Mo’ Greens Please is Freddie Roach’s second album. It is a little hard to come by, as the last CD issue was a Japan only limited edition but is well worth the effort, since it features an interesting and diverse set of songs with Freddie Roach at the top of his game.

Once again, if you know anything about what happened to Freddie Roach when he moved to France in to late 60’s, please let us know. It is a mystery!


The self-penned opener, Googa Mooga is a driving blues based track, which harks back to the 50’s R&B with good interplay between Roach and Conrad Lester on tenor sax. This is followed By Baby Don’t You Cry, which has a very short solo from Kenny Burrell (this album was recorded exactly 2 weeks after KB was in the same studio for his fine Midnight Blue session). The sequencing of tracks is somewhat strange as this track really takes the pedal off the gas. Track three is a return to form with the sanctified beats of Party Time getting things back up to speed. Nada Bossa is a great shuffling cha cha cha beast with some languid sax from Conrad Lester while side one closes with the title track. Mo’ Greens is vaguely reminiscent of Green Onions, to my ears. Conrad Lester’s sax growls and purrs and it is a number that should be heard more.

My favourite track opens side 2. Blues In The Front Room on which Freddie Roach really works out. It features here with a visual accompaniment from YouTube, courtesy of bigjohnpatton’s channel

On I Know Roach dips into the set dances popular at the time. Would you dance The Bird or the Hully Gully to this? I don’t know, you tell me! Something like The Stroll would fit though. Is You is Or Is You Ain’t My Baby is the well-known Jordan-Austin standard which leads up to what is probably the smoochiest track ever released on Blue Note, a lush Unchained Melody, which is sure to have melted numerous erstwhile hearts of ice. The set closes with a disposable, Two Different Worlds, a much-covered tune which has passed me by (especially as I’ve never knowingly listened to Engelbert Humperdinck who visited it in 1967 apparently).

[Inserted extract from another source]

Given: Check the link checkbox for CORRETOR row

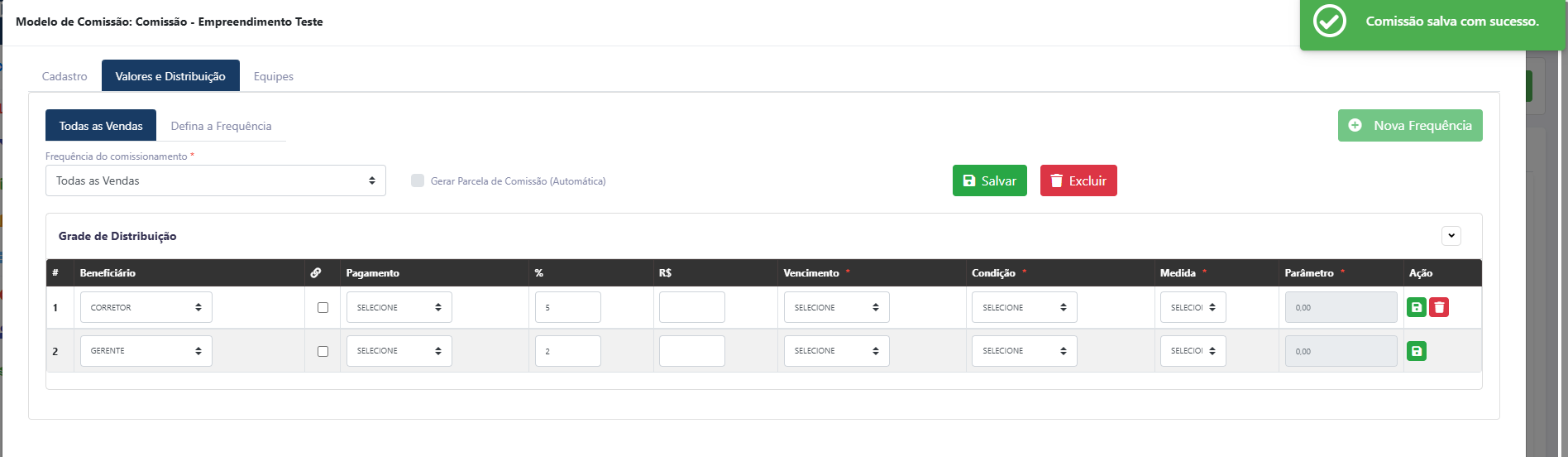Looking at the screenshot, I should tap(323, 307).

All in all a strongish set but with a couple of tracks that don’t appeal to me. Having bought it with the same artist’s later Soul Book as a makeweight, I have to say that is the set I would seek out first before getting this one.

My copy is an original Mono Blue Note first pressing (albeit in a bit tatty VG+ condition) and together with Soul Book and postage from the USA I paid well under $50, so I can’t complain.

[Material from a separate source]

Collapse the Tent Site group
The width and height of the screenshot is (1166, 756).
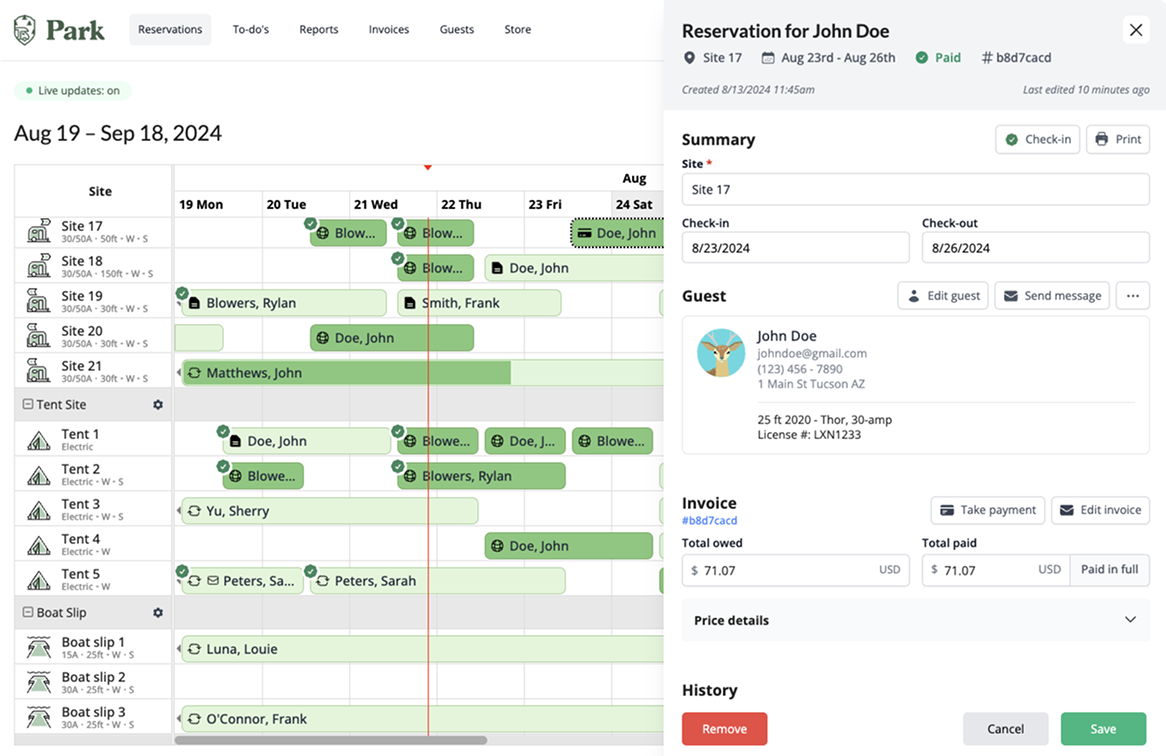28,405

I’m quite fond of the cover- love the colours and the graphic strength. Freddie Roach explained on his self-penned sleeve that the picture was taken at his favourite New York City cafe and that the woman filling his plate had been responsible for adding pounds to his weight.

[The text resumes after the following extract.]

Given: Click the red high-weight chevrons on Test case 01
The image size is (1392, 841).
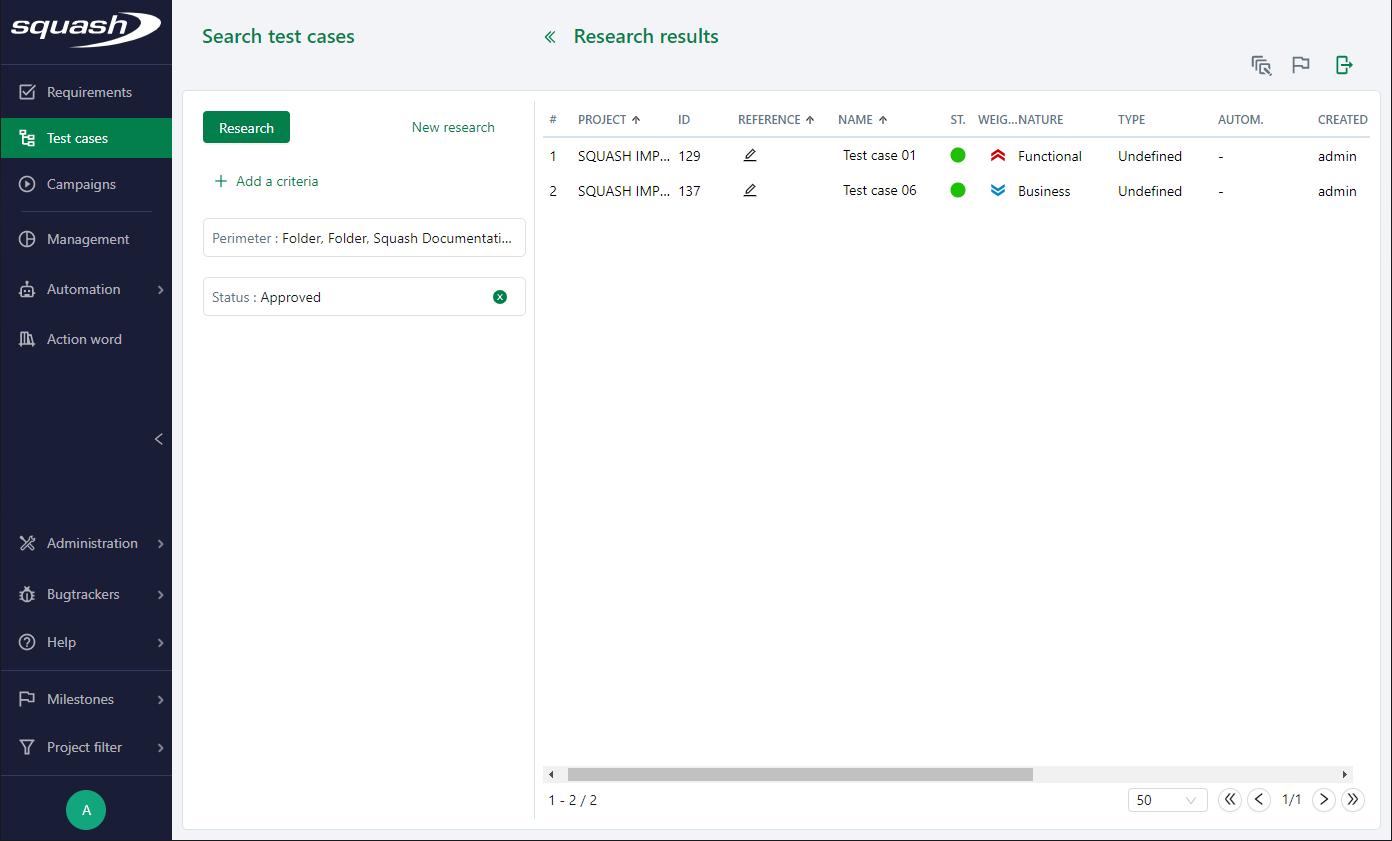Looking at the screenshot, I should [997, 155].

The band etc:- Freddie Roach (Hammond organ); Conrad Lester (tenor sax); Kenny Burrell (guitar tracks 2-3 & 6-8) Eddie Wright (1,4,5); Clarence Johnson (drums). Recorded 21 January and 11 March 1963. Rudy Van Gelder Studio, Englewood Cliffs, New Jersey. Produced: Rudy Van Gelder Studio. Sleeve Notes: Freddie Roach. Cover photos: Ronnie Braithwaite. Cover Design: Reid Miles. Issued as Blue Note 4128.